◆ GIVEN TASK 1: Transcribe the section of the Topas blend text starting at "It is worth" and ending at "reducing optical haze.".
◆ GIVEN TASK 2: Pick up the text on toughening Topas blends with SEBS and SEPS elastomers where it stops, and carry it forward.

◆ PROVIDED TEXT:

━━━━━━━━━━

It was discovered during this study that there was a beneficial effect of adding small amounts of SEBS or SEPS thermoplastic elastomers to D1184. The benefit was increased impact strength and lowering of haze resulting in optically clearer and tougher Topas blends. However, the commercially available SEBS or SEPS had refractive indices that were either too low or too high so that they could not be used in Topas. For example, PAB 1721 (or Septon 2104) has a styrene content of 66% and PAB 2422 (or Septon 1050) had a styrene content of 50% and their refractive indices were either too high or too low, as reported in Table 2. Through blending experiments of PAB 1721, PAB 2422, G1650 together with Topas, It was discovered that a styrene content of 57% gave the closest refractive index match to Topas and lowest haze in blends. We blended various SEBS or SEPS together with Topas to vary the effective styrene content and the optical haze was measured. Figure 10 shows the results of the optical haze of the various SEB S/Topas blends plotted versus the average styrene content of the SEBS blends. One notes that the lowest haze was obtained with a styrene content of 57%.

A number of experiments were carried out to increase the toughness of Topas while improving its haze. We used SEBS 1:1 blends of PAB 1721 and PAB 2422 (or their equivalent SEPS 1:1 blends of Septon 2104 and 1050) corresponding to an effective styrene content of 57% as a compatibilizer to the Dl184/Topas blend. We found that the optimum ratio of Dl184 to the compatibilizer was 2:1. Figure 9 shows a curve (denoted by compatibilizer) of improved toughness versus optical haze. One can see clearly the improvement over the Dl184/Topas with no compatibilizer.

It is worth noting that the SEBS and SEPS with high styrene content (greater than 50%) are not effective as impact modifiers of Topas by themselves, apparently for two reasons. The polymers are not very rubbery because of the high styrene content (i.e., they have higher moduli than D1184 or G1651), and they seem to have lower molecular weight, which causes their viscosity to be lower than that of Topas, resulting in small particle size (volume average particle size is 0.15 [micro]m) (see also results in Figs. 2, 3 and 4). They appear to be effective as compatibilizers for D1184 by increasing impact strength and reducing optical haze.

━━━━━━━━━━

◆ RECORD LIST:
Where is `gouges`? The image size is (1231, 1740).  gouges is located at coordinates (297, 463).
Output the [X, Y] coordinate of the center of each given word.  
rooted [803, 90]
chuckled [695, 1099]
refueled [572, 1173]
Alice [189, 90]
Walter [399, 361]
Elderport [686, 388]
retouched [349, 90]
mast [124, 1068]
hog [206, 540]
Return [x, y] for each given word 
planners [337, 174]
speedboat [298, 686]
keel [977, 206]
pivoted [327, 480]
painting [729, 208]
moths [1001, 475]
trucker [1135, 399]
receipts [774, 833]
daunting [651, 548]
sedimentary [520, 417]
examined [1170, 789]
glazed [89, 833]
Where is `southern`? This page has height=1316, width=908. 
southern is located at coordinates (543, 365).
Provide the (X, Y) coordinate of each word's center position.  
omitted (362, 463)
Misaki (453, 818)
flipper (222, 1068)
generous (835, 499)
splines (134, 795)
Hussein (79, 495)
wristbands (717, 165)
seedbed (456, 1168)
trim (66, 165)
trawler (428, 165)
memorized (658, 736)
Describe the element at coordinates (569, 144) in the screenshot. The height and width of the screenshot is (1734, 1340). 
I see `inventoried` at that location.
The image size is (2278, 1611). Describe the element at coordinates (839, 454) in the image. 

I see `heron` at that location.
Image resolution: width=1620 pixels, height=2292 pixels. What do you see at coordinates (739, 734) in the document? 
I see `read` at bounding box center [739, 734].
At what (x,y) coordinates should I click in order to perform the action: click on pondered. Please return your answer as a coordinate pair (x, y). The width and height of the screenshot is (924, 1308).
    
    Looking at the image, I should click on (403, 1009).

━━━━━━━━━━

◆ REPLY 1:
It is worth noting that the SEBS and SEPS with high styrene content (greater than 50%) are not effective as impact modifiers of Topas by themselves, apparently for two reasons. The polymers are not very rubbery because of the high styrene content (i.e., they have higher moduli than D1184 or G1651), and they seem to have lower molecular weight, which causes their viscosity to be lower than that of Topas, resulting in small particle size (volume average particle size is 0.15 [micro]m) (see also results in Figs. 2, 3 and 4). They appear to be effective as compatibilizers for D1184 by increasing impact strength and reducing optical haze.

◆ REPLY 2:
We also studied the effect of compounding conditions on the impact strength/optical haze tradeoff. As we have seen in Fig. 1, there is tradeoff between particle size, impact strength and optical transparency. Since Dl184 is a thermoplastic elastomer, it is possible to "adjust" the particle size by processing conditions. We increased the intensity of mixing by adding five kneading blocks in the screw of the Leistritz instead of the usual three, and increased the revolutions per minute from the usual 200 to 450 rpm. The blend consisted of D1184/PAB (2422/1721) (2:1) in Topas. The concentration of the elastomer mix was in the range 5-14% w/w. The improved results are also shown in Fig. 9 (labeled by intense mixing and compatibilizer). The results clearly show the improvement in the tradeoff between toughness and optical transparency. It was possible to obtain an impact strength of 57 J/m with an optical haze less than 5%, or 104 J/m with an optical haze of 6.5%.

Table 3 summarizes the influence of processing and compatibiizers on the particle size distribution, optical haze and Notched Izod for a 5% D1184/Topas blend. Figure 11 shows the experimental normalized particle size distributions for the three cases in Table 3 and the best log normal fits to the data. The fitting parameters are given in Table 4 for the three cases of Table 3. These fits are used in the next section to calculate the optical properties of the samples. One notes that as processing conditions (i.e., screw speed) are increased, the particle size gets smaller, which results in lower haze, while the compatibilizer improves both impact strength and lowers haze. The ratio (NI/H) of Notched Izod (NI) divided by haze H (i.e the slope) is a measure of the improvement in blend system. This is also seen in the increased slope of the curves in Fig. 9. It appears that as the particle size decreases as a result of intense mixing, the toughness decreases, as expected from the results of Fig. 2, but there is an improvement in the optical properties. The improvement in optical properties is greater than the decrease in toughness, and so there is an overall improvement in the tradeoff between toughness and optical haze.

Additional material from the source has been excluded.